The University of Rochester’s researchers and clinicians are helping us understand the science of sleep—including how it might be one of the most consequential forces in human health.
The scientific establishment wasn’t ready.
It was the early 2010s, and Maiken Nedergaard knew she was on the cusp of answering one of the most fundamental questions in biology: Why do we sleep?
The neuroscientist and codirector of University of Rochester Medicine’s Center for Translational Neuromedicine had discovered what she and her husband and codirector Steven Goldman would dub the glymphatic system, a biological “dishwasher” that scrubs the brain of waste during sleep. It was a finding so important that Science magazine would list it among its 10 breakthroughs of the year in 2013.
You wouldn’t have guessed its importance if you’d attended her prepublication talks at sleep conferences and meetings. She enthused to her colleagues about the idea of brain clearance, but they regarded her with open skepticism. “They were like, ‘What is she talking about?’” Nedergaard recalls. “People looked at me like I was crazy.”
Yet the science was clear.

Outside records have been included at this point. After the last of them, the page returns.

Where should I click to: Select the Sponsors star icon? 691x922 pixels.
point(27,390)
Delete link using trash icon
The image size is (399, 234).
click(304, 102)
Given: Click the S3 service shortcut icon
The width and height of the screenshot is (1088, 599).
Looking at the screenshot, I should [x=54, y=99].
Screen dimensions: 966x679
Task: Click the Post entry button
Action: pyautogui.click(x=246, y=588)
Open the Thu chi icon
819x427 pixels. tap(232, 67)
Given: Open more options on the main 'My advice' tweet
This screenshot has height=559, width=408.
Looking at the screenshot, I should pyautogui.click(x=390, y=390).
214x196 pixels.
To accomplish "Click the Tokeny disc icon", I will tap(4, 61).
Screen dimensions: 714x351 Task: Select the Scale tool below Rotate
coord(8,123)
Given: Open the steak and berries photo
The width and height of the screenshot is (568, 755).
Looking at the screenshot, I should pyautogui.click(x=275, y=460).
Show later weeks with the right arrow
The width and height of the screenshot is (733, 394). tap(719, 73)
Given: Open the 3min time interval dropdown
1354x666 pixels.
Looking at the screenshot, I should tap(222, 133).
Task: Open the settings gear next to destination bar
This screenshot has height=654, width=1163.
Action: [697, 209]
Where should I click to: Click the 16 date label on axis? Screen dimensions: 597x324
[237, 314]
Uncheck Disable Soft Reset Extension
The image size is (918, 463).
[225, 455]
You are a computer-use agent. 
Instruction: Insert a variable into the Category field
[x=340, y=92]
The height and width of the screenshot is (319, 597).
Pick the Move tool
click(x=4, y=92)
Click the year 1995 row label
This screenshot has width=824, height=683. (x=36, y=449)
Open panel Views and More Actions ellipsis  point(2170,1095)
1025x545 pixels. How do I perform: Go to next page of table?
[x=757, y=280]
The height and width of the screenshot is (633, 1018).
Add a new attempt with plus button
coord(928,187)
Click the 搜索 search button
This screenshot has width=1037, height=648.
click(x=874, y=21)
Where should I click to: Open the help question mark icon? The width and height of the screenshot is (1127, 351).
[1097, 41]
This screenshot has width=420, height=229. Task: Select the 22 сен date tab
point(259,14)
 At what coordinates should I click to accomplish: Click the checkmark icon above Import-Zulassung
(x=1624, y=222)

Using sophisticated microscopy techniques to peer inside the brain, her work revealed a cellular cleaning cycle that flushes out toxic proteins primarily during sleep.

A decade and a half after those inauspicious meetings, Nedergaard’s discovery has become an engine for research worldwide, generating nearly 2,000 scientific papers. About half of them, she notes with pride, are clinical papers that address the glymphatic system’s role in diseases and conditions ranging from Alzheimer’s and Parkinson’s to strokes and migraines.
On this early March afternoon, Nedergaard, who last year became URochester’s 11th fellow of the National Academy of Inventors, is busy preparing for the Oxford Glymphatic & Brain Clearance Symposium. The event, built on her foundational research, has attracted 250 registrants and a 50-person waiting list. Nedergaard is the keynote speaker.
Nedergaard’s discovery is perhaps the most dramatic chapter in a story about sleep that has been building for a generation at URochester. But it is far from the only one. In labs, clinics, classrooms, and beyond, the University has built a formidable concentration of expertise in sleep.
And it is a story that is growing ever more relevant at a moment when people have moved from bragging about how little sleep they need to giving sleep its proper due as one of the essential pillars of health.
The whys of zzzzs
Scientists had long wondered how the brain, which gobbles up about 20 percent of our body’s energy, maintained itself. In the rest of the body, the lymphatic system works alongside the bloodstream to clear away waste. But the blood-brain barrier blocks that system entirely, leaving the brain without an obvious mechanism for cleaning itself.
One long-held theory was that the brain had its own version of a lymphatic system that used cerebrospinal fluid. But the methods scientists had typically used to understand the process—studying brain sections of dead animals—had left plenty of unanswered questions.